I have a friend who hates the expression "music is my life" but in this case I mean it slightly differently to the way she hates when people use it. Music isn't something I need in my life, it isn't like breathing or eating - but music can sum up any day you're having, any emotion you're feeling, anything you're going through in life. No matter what the occassion, there is an appropriate song that you can put on, to suit the mood.

For years and years, pretty much the majority of my internet life, I've always been incredibly into music. When people have asked "what kind of music are you into?" I've never really been able to answer, other than, I'll listen to anything once. I have to admit to not particularly being into Rave, Heavy Metal, Rap etc but there are always exceptions to the rules. I try to take each song in its own right and see if I like it for itself, rather than its genre. On the whole though I like main stream pop, R&B, rock, and dance. Obviously again, within all of these there are songs that I don't like so much but if I was generalising, it would be these genres.

Several years ago, I got out of the habit of listening to music often. It was partly to do with the people I no longer spoke to, partly to do with the life I lead (less driving, so less radio - no mp3 player, children to listen out for etc), and probably partly to do with the person I married. As much as I can fall in love with a tune, the music of a song, to me its always the lyrics that have stood out. For as long as I can remember, the words to a song have meant more than the song itself - and whilst the person I married was into music, it was never about the lyrics to them. So slowly over the years, I've detached myself from music, listen to it less, loved it less and relied on it less.

Recently, over the last few months, my love of music has flooded back. Again, this is probably to do with my change in circumstances. I have bought an iPhone and loaded it up with all the tunes I had on my laptop, along with all the ones I'd previously downloaded and saved to back up disks. Every day I try to fill my life with as much music as possible, often choosing to have it on over the TV or just silence.

Music is something that no one should live without, a little like love I suppose. The emotions that a song can evoke, the highs and the lows - you only have to look at movies and listen to their soundtracks, to realise how important music is to the emotions and mood of them.

This morning, an advert came on and the music in the background was Alexandra Burke's - All Night Long. I've been meaning to download the song for a while, so I used Shazam on my phone to locate it quickly (I LOVE SHAZAM BTW) and download it to my iPhone. As soon as I had it downloaded, I put it on and the urge to go dancing was incredible. In fact, in the end I had to turn it off, because the thought of going out and going dancing, actually made me feel pretty sad - but that's a whole other story I guess.

There are many songs in my life, that remind me of different people, different events, times in my life that I sometimes forget until I hear the song in question. Some make me happy and some make me sad, but either way I appreciate the actual function of feeling something. Sometimes my playlist can actually taunt me - do you ever get that? You put on your tunes, usually on a random shuffle, and then somehow it always manages to be songs that are currently relevant to your current situation or state of mind.

As you'll know, if you've read my previous entries, I'm currently going through a seperation from my husband of 5 years.
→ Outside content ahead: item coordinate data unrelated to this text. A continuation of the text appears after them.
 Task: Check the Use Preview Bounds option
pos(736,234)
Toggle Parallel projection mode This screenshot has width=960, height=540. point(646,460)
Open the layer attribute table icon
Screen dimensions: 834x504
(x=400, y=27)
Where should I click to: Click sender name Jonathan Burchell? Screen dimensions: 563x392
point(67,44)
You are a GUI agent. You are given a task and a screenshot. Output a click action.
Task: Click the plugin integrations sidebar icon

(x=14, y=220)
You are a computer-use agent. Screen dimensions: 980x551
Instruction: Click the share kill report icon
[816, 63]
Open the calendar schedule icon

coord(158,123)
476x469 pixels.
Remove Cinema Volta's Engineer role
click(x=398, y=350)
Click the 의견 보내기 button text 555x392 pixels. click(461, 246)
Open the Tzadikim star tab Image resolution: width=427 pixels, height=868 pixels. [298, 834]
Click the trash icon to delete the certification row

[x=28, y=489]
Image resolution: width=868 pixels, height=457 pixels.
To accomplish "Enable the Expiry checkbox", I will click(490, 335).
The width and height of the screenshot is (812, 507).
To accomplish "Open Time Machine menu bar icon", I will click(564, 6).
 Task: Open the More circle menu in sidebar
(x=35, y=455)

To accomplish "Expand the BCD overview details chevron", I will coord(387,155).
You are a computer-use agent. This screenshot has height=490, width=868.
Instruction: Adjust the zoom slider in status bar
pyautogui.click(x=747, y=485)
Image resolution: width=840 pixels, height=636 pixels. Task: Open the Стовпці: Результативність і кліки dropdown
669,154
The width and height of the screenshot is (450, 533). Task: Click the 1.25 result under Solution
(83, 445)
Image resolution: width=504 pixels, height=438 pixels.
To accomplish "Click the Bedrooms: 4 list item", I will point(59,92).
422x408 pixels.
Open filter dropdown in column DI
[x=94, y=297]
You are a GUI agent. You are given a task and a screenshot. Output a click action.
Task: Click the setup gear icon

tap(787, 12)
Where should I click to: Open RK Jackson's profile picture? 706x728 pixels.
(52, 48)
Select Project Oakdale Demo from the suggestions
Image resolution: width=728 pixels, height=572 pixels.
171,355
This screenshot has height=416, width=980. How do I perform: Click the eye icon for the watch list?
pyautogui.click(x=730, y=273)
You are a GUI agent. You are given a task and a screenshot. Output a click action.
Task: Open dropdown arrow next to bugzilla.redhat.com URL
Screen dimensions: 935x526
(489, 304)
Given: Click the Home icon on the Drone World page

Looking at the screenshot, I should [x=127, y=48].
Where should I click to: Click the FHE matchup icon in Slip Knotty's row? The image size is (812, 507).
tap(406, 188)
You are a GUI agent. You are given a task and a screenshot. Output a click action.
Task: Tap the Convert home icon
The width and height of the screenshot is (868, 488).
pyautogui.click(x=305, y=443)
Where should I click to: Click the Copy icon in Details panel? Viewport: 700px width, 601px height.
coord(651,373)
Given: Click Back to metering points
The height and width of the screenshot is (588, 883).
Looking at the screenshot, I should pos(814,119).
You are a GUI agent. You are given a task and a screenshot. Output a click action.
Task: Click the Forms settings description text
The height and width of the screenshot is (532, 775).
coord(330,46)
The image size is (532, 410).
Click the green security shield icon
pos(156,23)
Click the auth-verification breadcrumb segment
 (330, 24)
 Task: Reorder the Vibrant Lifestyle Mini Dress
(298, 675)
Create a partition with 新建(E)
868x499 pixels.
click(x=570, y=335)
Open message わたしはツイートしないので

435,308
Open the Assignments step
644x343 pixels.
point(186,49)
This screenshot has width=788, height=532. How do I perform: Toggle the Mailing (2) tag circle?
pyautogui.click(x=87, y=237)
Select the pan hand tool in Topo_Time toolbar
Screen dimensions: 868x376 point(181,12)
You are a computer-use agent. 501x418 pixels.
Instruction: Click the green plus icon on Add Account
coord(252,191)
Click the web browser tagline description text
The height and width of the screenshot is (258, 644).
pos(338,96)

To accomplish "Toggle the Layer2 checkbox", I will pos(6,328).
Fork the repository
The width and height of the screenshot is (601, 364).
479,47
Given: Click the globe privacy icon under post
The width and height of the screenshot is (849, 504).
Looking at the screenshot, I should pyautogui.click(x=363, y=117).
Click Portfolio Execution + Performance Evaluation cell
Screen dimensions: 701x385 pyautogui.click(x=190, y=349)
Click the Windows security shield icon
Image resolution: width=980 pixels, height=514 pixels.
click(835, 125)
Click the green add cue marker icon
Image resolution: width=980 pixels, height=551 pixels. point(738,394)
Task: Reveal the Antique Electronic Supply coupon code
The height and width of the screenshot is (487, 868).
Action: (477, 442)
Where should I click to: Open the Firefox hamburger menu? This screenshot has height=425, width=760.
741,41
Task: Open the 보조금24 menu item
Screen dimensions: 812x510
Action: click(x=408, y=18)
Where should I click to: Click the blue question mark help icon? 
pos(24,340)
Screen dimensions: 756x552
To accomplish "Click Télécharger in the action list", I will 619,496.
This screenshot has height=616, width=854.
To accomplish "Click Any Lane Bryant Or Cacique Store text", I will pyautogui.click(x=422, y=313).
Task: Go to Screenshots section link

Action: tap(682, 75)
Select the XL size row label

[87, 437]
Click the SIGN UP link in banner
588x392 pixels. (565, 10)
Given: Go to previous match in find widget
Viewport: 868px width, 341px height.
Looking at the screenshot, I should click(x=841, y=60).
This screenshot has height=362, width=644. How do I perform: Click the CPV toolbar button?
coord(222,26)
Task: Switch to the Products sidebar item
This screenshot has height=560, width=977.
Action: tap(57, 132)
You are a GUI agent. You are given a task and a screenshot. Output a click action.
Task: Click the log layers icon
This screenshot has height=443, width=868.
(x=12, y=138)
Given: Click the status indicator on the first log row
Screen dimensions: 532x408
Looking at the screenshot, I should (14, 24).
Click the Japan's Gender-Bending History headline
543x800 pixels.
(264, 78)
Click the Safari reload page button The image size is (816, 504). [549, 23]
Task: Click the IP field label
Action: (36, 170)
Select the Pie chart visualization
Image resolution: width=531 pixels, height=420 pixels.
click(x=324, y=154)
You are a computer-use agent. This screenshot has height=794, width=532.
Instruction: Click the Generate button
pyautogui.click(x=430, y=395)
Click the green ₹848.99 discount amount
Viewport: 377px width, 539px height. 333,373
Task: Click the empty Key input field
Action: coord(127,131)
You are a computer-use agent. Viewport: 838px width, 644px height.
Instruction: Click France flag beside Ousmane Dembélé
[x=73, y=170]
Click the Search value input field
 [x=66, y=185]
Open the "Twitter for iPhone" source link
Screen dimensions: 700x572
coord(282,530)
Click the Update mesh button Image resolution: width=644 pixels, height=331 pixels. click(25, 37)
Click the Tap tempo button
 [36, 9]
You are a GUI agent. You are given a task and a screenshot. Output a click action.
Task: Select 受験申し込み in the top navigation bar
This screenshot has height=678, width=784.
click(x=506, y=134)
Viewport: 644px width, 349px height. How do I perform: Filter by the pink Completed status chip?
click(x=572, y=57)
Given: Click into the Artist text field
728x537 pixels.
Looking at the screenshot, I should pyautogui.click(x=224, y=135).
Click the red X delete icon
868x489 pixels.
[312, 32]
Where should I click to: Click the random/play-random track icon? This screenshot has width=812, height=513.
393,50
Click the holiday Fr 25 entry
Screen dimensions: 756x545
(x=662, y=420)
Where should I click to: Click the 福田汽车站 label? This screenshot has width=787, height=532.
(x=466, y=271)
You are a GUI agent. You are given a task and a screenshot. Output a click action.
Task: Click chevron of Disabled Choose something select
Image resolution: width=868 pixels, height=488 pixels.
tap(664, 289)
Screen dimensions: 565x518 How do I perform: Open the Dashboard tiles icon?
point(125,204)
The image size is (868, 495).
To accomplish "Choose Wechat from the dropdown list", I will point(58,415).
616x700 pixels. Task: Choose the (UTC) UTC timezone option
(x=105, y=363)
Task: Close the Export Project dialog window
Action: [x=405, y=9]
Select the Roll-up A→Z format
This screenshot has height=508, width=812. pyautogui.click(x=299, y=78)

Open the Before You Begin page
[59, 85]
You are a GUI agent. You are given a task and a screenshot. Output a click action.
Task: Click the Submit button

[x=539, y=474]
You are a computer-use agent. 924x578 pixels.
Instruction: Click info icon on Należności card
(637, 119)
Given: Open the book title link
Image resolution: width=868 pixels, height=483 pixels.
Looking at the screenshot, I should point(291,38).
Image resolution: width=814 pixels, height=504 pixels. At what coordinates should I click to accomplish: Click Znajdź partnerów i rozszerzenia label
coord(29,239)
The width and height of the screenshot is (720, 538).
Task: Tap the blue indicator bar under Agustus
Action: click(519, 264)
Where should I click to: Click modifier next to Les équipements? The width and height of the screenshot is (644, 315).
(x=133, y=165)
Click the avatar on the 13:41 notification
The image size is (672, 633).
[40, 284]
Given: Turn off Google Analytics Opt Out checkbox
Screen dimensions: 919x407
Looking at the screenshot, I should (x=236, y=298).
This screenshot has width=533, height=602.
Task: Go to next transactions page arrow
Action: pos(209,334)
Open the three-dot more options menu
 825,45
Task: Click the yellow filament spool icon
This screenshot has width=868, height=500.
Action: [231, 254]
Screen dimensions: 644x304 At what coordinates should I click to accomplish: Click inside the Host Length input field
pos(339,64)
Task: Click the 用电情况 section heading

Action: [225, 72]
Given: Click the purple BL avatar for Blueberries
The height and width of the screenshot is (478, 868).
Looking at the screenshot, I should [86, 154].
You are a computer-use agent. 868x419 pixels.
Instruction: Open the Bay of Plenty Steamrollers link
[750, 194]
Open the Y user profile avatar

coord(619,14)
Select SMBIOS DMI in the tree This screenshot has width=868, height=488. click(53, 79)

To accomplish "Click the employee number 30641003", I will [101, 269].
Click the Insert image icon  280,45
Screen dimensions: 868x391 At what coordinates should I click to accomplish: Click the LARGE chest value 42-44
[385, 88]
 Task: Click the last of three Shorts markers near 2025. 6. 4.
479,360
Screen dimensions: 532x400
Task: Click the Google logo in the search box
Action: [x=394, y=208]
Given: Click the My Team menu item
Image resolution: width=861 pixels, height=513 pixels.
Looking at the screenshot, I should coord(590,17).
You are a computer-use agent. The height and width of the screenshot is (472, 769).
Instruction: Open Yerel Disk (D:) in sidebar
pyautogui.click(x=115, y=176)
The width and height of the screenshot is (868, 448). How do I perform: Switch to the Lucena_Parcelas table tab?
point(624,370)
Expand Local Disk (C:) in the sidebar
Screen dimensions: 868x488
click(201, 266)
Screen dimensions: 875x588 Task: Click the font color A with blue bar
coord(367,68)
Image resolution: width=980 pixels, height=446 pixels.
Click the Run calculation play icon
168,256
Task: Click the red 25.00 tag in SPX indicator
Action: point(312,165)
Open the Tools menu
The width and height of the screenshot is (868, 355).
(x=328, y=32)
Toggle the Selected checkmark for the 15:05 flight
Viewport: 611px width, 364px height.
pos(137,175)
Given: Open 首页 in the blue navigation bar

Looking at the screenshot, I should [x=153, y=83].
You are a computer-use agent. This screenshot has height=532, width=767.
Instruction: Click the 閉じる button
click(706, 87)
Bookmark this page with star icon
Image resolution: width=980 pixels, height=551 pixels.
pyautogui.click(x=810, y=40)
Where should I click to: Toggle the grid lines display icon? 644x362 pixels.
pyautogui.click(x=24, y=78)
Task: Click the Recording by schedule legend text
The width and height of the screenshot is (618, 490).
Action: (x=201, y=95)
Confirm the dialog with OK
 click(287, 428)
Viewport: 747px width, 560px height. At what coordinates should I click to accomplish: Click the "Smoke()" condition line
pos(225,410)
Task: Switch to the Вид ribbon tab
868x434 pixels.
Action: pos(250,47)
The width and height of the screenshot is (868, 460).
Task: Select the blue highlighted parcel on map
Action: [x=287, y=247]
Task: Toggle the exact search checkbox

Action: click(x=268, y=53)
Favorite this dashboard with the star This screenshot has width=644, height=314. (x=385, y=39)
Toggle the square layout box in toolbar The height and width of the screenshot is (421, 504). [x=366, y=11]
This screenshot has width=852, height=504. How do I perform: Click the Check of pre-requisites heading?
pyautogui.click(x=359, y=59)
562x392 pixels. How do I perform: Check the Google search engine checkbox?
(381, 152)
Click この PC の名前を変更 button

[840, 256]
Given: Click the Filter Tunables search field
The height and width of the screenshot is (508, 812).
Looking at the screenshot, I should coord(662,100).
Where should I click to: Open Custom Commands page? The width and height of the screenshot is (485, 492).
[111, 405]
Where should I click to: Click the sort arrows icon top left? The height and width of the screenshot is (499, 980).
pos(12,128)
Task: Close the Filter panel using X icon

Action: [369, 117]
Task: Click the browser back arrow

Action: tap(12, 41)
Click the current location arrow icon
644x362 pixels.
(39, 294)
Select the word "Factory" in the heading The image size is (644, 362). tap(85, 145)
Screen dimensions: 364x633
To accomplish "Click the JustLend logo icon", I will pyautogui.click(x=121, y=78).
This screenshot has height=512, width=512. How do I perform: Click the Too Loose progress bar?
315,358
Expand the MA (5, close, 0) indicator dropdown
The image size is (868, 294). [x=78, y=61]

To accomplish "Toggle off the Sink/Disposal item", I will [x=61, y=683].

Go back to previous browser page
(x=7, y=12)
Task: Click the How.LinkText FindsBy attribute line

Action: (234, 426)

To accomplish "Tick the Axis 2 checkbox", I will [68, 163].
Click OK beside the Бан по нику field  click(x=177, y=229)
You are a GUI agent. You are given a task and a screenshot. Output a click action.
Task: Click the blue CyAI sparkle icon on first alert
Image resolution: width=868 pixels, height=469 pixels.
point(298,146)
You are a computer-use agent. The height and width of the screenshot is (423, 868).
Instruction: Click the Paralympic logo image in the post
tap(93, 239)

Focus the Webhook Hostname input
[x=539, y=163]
Whilst the whole process is incredibly scary, underneath it all I feel liberated by it. For the first time in a long time, I feel like I'm remembering who I am again, I feel like I'm finding my feet again. Music was a huge part of my life before and slowly that seems to be coming back too.

I want to feel. I want to love. I want to be me. Even though sometimes those things will cause sadness, I want to just be grateful that I know who I am still and that I know what I want and need in life. Music is something I will never let go of again - along with the knowledge of WHO I AM.